随后,只见身后出来几人恶狠狠地向着尹敬廷跑去,企图将这位半路杀出来的老头给制服住。
尹敬廷看着来势汹汹的乱党身子一怔,他本能一转身想撒腿就跑,此次他孤身一人前来,为的就是倚仗着自己多年来在朝中的地位以及累积的名望,看看能不能唤醒正在一旁暗中观察的其他臣子,况且他是王延庆口中的‘恩相’,如果他真的把自己当成‘恩相’,那他一定不会坐视不顾吧。
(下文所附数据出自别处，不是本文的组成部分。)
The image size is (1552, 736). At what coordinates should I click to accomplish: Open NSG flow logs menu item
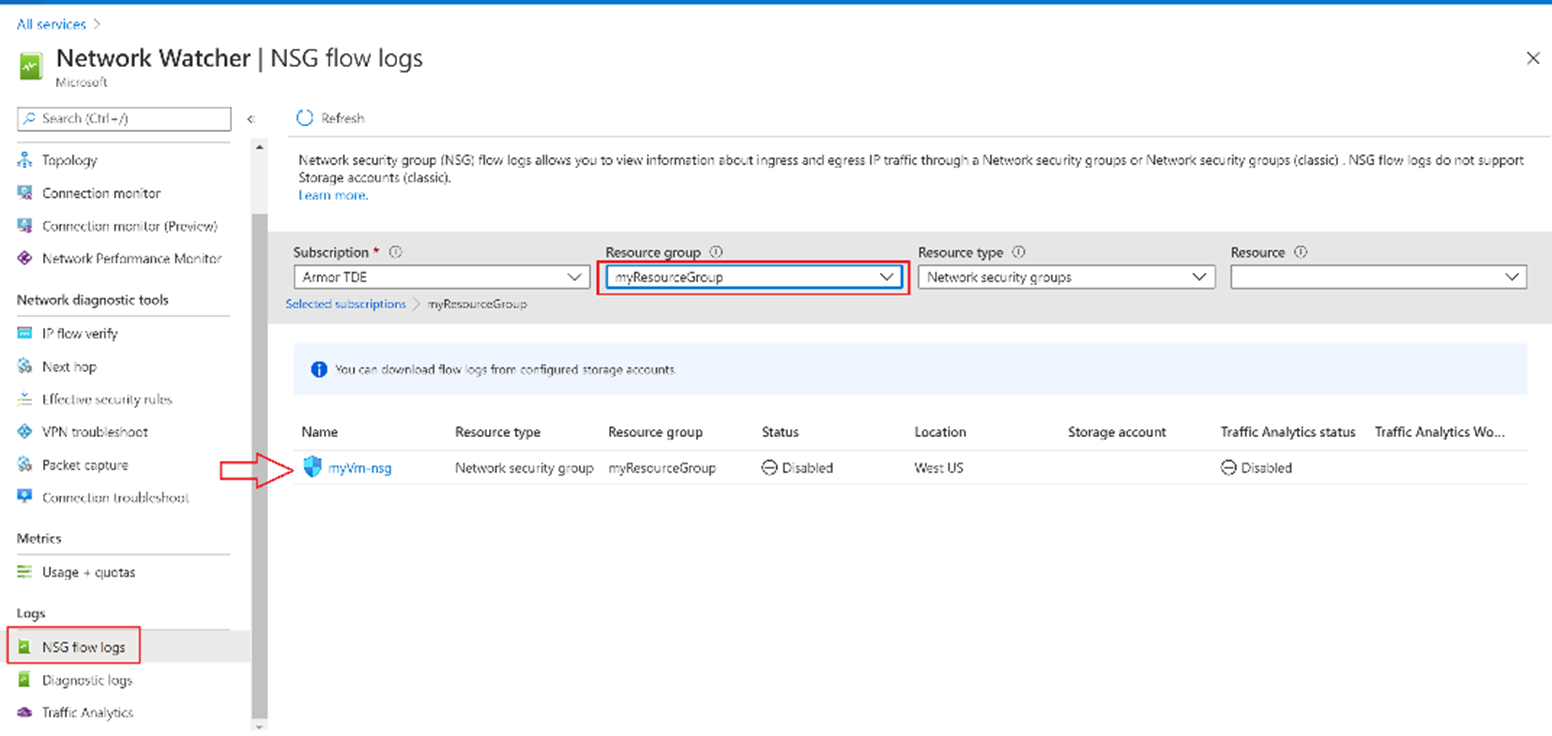click(x=83, y=647)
可正当他迈开步子想跑的时候,心中却突然一阵哀伤,因为自己此时似乎真的是‘孤身一人’,除了自己好像并没有其他人前来制止这一切。而这些冲向自己的人年轻力壮,自己一把老骨头如何能与他们相抗衡打是自然打不过,跑似乎腿脚也没他们那么利索。
唉…算了,不跑了,跑不动了,只是没想到自己斯文了一辈子,到了最后竟然还要与这帮败类纠缠,真替自己感到悲哀!
那几人气焰嚣张地向尹敬廷跑来,上来二话不说伸手就扯着这位老者的胳膊、衣袖,试图控制住他。尹敬廷何时受过此等无礼之举纵使他身子骨尚算硬朗,可这些人皆是野蛮之辈,下手没轻没重,几乎下得都是死劲,拉扯几下后尹敬廷直感自己被抓住的地方生疼,只怕再有几下自己这把老骨头都要散架。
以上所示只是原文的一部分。